= LGBTQ history in Vermont =

LGBTQ communities have been present in the American state of Vermont since the 1970s. Local legislation has granted protections to LGBT residents since the 1980s, and the state's first Pride parade was held in the state's largest city, Burlington, in June 1983.

== 19th century ==
In the first half of the 19th century, Weybridge residents Charity Bryant and Sylvia Drake were treated as a married couple by the community following their years of commitment to each other. The two were buried together in the town and shared a single headstone.

== 20th century ==
Between the 1960s and 1980s, LGBTQ life in Vermont was fairly decentralized. LGBTQ residents would often travel to events out of state, in locales such as Boston, Montreal, or New York City.

=== 1970s ===
Andrews Inn in Bellows Falls has been cited as the state's first gay bar. Local resident John Moises, an openly gay man, opened the inn in 1973 in a building that had been owned by his family. In addition to being a meeting place for local LGBT residents, the inn also served as a stopover point for LGBT travelers going to and from Montreal and Boston. However, the family sold the business to new owners in the late 1970s, after which the bar faced more scrutiny and backlash from the local community. It closed in 1984.

The early 1970s also saw lesbian and feminist activism in the state. Daughters, Inc., a women-owned publishing press in Plainfield, published the lesbian novel Rubyfruit Jungle in 1973. Barbara Gittings visited the state to speak with local lesbian groups. In the mid-1970s, lesbian and feminist groups founded Women Against Rape in Burlington. In 1977, around 50 lesbians from Burlington attended the 2nd Michigan Womyn’s Music Festival. The decade also saw a number of small lesbian collectives in the state.

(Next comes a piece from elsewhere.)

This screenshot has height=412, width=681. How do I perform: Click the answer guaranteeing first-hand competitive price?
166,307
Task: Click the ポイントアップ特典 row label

In 1976, the Gay Student Union was founded at the University of Vermont by Wilda White. The group advocated for LGBT rights in the state and hosted social events such as dances and conferences. Coordinated homophobic activism against gays and lesbians in Vermont trailed behind local LGBT groups, some of whom were able to speak at high schools and colleges about their experiences.

Two LGBT publications were released in the state during the decade: Gay in Vermont, beginning in 1972, and Commonwoman, beginning in 1978. Gay in Vermont primarily functioned to spread word about social events, while Commonwoman focused on women's issues and lesbian feminism.

=== 1980s ===
1983 saw the first Pride parade held in the state on June 25. The event, held at City Hall Park in Burlington, was organized by lesbian feminist group Commonwoman and a gay men's group and partially funded by the Boston-based Haymarket People’s Fund. Around 300 people attended. The event was publicly backed by the city's mayor, Bernie Sanders, then in his first term. Several local businesses also supported the rally, although overall support was mixed, with several negative letters being sent to newspapers in the lead-up to June 25.

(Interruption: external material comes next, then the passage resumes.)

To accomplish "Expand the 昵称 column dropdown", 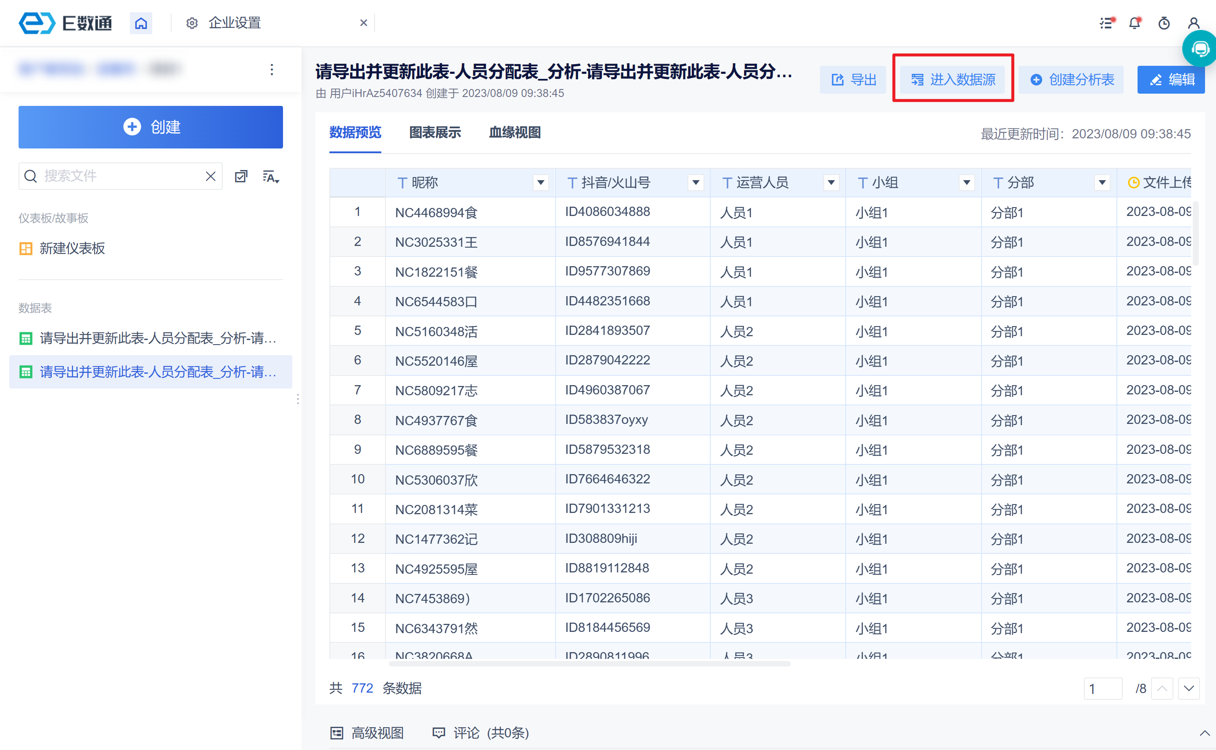I will (x=541, y=183).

Beginning in 1983, Burlington was home to Pearl’s, a gay bar also frequented by some LGBTQ women. The bar remained open until June 2006.

In 1984, Vermonters for Lesbian and Gay Rights was founded.

In 1985, Sanders put a city ordinance into place which prohibited housing discrimination against the "gay community...welfare recipients, the elderly, and the handicapped".

In 1986, the LGBT newspaper Out in the Mountains was founded.

=== 1990s ===
In the 1990s, Vermont gained popularity as a skiing destination for LGBTQ travelers. In December 1993, Out & About rated Vermont as the most LGBTQ-friendly ski destination.

In 1999, RU12? (Are you one too?) Center was founded, which would later be renamed to Pride Center of Vermont.

In December 1999, the Vermont Supreme Court ruled that gay and lesbian couples were entitled to the same benefits under law that were given to married heterosexual couples.

== 21st century ==
=== 2000s ===
Following the December 1999 ruling by the Vermont Supreme Court that gay and lesbian couples were entitled to the same benefits under law as married heterosexual couples, Vermont became the first state in the United States to legalize civil unions.

Same-sex marriage was legalized in the state in 2009.

=== 2010s ===
In 2018, Christine Hallquist won the primary election for Vermont governor, making her the first transgender person to do so.

=== 2020s ===
The 2020s have seen a number of LGBTQ Vermont residents be elected to positions of power within the state.

In 2020, Taylor Small was elected to the Vermont House of Representatives, becoming the state's first openly trans legislator.

In 2021, Becca Balint became the Vermont Senate's President pro tempore, making her the first woman and first openly LGBTQ person to hold the position. In November 2022, Balint was elected to the federal House of Representatives, making her the first openly LGBTQ congressperson and first congresswoman from Vermont.

In 2022, Michael Pieciak became the first openly LGBTQ person to hold the role of Vermont treasurer.

In 2024, Burlington elected Emma Mulvaney-Stanak as mayor, making her the city's first woman mayor and first openly LGBTQ mayor.